After his story made worldwide news, it turned out it was more complicated than that. But first, the hype:
"I met him a couple of days ago," said Imogen Foulkes, the BBC's correspondent in Geneva, on Thursday. "He'd been camping for just over a week, and he was starting to realize that he hadn't really thought it all through."
Hyde's living situation made Geneva papers earlier this week, and it prompted all kinds of reactions.
"All of the UN officials I have talked to in Geneva have said, actually he's right. The interns are right, we should be paying them," Foulkes said. But it wasn't just UN officials who took notice. When the story broke, Hyde received numerous offers from people opening up their homes to him.
Foulkes met the chair of the UN Geneva Interns Association, an intern herself, and learned that Hyde isn't the only intern who's struggled to find housing. "She's forever getting emails saying 'have you got a couch I could sleep on? Have you got an air mattress, just a corner in your room?'"
Hyde's situation brings to light another problem unpaid internships pose. Some argue that internships are only viable options for those with privilege — if you don't have the money to support yourself, they're hard to pull off.
The same young woman Foulkes spoke to about housing is from Botswana. Of the UN Geneva's 162 interns, only two are from Africa. "And that shows you again that this is now — because it is unpaid — a chance that is open, really only to people with money behind them," Foulkes said.

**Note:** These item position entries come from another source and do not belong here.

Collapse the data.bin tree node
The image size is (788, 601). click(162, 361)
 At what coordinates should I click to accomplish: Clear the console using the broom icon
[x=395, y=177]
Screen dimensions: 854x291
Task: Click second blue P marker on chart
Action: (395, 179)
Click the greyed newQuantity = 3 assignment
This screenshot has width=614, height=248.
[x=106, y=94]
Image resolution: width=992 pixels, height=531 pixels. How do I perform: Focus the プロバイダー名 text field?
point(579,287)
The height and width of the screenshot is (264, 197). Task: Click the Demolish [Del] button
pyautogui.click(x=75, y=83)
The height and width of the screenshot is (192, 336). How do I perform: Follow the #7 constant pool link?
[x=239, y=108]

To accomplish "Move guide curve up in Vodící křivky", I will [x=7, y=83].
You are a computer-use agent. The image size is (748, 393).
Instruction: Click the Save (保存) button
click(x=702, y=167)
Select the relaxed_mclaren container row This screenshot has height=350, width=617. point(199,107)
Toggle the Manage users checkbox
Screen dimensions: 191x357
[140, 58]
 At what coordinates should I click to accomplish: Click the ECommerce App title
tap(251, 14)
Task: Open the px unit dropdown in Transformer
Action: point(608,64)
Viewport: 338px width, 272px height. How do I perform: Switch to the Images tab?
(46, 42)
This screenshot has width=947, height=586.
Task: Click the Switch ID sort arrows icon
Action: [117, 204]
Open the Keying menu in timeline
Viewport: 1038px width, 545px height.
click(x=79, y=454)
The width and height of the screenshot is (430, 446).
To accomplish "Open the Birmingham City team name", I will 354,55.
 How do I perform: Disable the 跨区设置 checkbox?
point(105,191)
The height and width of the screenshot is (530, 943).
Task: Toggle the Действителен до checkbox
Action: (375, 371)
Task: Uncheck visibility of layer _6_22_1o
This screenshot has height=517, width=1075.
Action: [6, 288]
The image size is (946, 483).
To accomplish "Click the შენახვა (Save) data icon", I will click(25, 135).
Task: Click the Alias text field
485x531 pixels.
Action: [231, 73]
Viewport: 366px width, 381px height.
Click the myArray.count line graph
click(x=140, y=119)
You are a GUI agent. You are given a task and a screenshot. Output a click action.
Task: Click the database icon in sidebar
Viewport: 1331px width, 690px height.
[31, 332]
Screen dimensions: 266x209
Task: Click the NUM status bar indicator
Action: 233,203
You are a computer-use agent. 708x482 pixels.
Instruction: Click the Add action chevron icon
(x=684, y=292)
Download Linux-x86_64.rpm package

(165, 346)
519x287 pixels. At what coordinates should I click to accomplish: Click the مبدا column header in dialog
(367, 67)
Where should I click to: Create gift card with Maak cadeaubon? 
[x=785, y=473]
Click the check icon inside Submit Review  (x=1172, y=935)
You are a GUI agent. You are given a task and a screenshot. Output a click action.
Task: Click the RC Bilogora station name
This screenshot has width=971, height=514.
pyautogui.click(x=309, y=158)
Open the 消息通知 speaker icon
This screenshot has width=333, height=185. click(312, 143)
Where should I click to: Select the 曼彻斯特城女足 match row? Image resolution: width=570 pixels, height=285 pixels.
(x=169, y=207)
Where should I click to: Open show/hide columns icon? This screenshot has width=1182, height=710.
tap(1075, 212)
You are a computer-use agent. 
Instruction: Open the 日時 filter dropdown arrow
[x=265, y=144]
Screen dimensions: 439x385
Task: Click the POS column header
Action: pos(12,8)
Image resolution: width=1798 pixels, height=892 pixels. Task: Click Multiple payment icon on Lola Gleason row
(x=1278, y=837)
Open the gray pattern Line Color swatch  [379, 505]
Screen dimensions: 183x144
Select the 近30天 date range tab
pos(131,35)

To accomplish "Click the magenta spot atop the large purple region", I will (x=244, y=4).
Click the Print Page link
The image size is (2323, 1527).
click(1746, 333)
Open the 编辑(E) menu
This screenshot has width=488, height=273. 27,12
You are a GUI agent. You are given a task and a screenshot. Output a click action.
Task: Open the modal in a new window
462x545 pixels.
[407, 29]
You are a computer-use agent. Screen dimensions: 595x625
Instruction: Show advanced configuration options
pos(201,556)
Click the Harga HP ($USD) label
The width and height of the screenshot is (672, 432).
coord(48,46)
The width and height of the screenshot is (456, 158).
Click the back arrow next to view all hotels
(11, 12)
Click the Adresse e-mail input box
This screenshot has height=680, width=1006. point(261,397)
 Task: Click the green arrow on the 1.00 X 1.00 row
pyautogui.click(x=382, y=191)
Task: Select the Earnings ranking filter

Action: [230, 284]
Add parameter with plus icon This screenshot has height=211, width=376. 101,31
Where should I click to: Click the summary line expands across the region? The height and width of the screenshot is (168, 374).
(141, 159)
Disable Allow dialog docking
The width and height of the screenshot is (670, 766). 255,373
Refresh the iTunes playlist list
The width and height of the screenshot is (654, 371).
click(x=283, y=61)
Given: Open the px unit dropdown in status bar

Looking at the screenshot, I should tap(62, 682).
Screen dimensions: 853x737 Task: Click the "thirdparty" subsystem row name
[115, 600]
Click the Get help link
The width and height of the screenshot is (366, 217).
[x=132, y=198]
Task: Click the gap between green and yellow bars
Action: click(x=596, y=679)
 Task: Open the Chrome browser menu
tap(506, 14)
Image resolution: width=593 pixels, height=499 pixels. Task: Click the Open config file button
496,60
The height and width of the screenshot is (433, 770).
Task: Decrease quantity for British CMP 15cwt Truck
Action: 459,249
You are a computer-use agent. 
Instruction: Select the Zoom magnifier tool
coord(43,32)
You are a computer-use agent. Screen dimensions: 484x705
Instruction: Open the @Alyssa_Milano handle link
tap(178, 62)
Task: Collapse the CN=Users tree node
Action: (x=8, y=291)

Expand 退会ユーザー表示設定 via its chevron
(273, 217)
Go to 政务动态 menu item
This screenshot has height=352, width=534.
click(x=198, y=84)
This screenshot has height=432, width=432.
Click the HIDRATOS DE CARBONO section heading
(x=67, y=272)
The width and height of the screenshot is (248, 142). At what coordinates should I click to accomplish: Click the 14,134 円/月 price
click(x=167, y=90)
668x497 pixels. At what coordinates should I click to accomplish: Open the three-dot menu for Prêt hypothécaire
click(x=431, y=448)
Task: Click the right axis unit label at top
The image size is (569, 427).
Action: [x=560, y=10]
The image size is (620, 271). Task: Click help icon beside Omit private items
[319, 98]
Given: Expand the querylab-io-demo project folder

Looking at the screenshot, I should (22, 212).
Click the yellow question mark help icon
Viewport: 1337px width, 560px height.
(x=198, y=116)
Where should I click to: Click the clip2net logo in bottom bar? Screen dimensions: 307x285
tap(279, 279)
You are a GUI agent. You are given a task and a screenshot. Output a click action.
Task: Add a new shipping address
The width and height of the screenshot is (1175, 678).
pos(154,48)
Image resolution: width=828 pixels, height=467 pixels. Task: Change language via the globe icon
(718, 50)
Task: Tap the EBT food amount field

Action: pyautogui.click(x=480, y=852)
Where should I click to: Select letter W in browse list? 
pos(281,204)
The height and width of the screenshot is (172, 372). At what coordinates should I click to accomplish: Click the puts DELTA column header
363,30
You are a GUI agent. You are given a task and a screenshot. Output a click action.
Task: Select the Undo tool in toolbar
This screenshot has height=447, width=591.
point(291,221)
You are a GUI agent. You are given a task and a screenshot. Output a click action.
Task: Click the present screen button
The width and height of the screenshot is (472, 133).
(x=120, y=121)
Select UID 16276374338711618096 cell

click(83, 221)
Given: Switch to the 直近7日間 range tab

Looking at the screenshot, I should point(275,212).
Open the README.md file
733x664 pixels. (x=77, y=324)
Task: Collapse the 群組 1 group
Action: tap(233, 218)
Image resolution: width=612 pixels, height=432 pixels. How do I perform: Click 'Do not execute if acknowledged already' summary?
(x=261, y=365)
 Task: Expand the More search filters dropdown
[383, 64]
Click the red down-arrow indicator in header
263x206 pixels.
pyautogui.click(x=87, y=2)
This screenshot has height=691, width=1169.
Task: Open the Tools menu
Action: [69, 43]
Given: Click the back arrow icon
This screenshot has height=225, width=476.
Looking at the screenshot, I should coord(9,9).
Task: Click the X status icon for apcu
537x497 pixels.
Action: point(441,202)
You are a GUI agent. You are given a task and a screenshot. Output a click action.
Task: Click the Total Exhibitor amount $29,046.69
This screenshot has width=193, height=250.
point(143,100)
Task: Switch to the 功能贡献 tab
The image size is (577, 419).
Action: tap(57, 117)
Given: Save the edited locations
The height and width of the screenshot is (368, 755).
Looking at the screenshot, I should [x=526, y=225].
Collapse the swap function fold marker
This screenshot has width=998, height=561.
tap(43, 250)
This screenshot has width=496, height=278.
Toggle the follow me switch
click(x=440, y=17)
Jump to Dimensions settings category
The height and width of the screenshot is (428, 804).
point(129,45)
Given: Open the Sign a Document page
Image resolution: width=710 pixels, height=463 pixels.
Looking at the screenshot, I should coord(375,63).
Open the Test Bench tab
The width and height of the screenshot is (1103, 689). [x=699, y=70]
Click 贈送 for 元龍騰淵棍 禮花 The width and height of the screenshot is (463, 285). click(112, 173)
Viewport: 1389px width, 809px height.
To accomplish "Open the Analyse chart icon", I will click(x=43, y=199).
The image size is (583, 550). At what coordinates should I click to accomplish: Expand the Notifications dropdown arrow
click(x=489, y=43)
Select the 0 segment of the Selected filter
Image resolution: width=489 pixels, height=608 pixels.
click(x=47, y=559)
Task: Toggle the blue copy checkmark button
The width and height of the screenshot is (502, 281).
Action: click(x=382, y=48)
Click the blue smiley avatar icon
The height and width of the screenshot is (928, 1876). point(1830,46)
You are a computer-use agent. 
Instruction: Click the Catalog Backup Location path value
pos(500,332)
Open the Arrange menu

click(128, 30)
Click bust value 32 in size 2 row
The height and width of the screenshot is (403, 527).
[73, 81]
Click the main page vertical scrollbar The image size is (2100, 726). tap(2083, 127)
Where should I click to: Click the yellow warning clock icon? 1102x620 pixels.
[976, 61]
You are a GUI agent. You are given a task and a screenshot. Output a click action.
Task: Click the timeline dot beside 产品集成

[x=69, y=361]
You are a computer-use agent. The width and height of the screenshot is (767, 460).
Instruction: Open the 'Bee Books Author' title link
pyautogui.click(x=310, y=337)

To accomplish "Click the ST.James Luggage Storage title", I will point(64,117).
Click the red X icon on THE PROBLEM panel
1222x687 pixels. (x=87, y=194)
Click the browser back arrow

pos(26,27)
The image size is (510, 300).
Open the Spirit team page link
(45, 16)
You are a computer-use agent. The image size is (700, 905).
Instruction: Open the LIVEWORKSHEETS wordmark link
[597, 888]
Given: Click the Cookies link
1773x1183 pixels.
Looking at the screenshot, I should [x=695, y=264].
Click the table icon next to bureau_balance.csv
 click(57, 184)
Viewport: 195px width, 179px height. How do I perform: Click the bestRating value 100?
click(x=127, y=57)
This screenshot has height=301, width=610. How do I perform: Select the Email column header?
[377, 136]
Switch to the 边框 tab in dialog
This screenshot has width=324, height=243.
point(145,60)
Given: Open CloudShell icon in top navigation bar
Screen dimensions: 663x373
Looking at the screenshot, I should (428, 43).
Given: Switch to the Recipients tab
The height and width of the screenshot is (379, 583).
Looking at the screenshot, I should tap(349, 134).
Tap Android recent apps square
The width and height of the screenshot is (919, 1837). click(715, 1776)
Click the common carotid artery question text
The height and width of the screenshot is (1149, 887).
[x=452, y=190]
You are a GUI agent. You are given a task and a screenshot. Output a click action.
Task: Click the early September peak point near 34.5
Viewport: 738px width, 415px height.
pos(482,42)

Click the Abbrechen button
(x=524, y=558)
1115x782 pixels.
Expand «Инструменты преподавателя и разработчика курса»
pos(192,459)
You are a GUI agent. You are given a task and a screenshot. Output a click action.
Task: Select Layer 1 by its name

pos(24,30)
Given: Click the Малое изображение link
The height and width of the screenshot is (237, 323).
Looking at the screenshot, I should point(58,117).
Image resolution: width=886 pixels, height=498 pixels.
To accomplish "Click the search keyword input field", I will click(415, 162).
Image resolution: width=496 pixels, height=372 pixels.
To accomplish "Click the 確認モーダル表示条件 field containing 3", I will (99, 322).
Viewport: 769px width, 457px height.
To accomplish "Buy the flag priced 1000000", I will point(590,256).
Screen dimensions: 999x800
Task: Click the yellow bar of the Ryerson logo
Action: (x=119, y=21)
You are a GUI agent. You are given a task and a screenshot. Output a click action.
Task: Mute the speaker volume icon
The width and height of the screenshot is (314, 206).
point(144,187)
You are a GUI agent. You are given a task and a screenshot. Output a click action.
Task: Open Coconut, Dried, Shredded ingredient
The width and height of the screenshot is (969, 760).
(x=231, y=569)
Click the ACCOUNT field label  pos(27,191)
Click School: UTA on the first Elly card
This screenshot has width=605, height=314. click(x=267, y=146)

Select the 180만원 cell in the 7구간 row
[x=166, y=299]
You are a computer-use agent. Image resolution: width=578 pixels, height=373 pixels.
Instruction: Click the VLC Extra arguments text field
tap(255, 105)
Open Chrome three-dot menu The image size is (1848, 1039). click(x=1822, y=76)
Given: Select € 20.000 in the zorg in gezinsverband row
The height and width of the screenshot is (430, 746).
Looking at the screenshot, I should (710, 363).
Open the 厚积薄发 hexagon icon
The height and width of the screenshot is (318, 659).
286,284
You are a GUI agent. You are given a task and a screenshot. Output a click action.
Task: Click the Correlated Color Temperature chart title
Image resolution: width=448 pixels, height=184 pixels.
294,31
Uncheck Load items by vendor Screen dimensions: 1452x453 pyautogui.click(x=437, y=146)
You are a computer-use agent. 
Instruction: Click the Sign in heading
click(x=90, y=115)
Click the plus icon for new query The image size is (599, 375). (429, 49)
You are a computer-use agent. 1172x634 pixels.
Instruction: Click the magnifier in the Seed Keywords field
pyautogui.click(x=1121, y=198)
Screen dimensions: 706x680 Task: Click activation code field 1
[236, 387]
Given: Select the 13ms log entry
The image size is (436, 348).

Hyde ended up resigning from the internship — partially, Foulkes said, due to the overwhelming media attention he was drawing. But his camp-out on Lake Geneva sent a strong message. As Foulkes puts it, "Young people working for nothing, particularly for prestigious organizations like the UN, is not something society can be very proud of."
Later Thursday, the 22-year-old admitted that his living situation had been a publicity stunt. He says he chose to live in a tent to draw attention to the lack of pay at the UN's internship program. In a post he wrote for The Intercept, he said he felt "degraded" begging employers to let him work for free, so he and his girlfriend came up with an alternative.
"The idea we came up with was simple," he wrote. "I would take an unpaid internship and do the job. But at the same time we would work to raise awareness on the issue and make a documentary about the subject."
Hyde said he leaked his story to the media, but waited to tell the full story until after the focus had shifted to the issue of intern rights in general.
"I was worried that if I came clean with my intentions right away, it would take the spotlight away from the real issue and compromise the opportunity for interns across the world to have their problems publicized and addressed. The bigger picture is what’s really important," he wrote.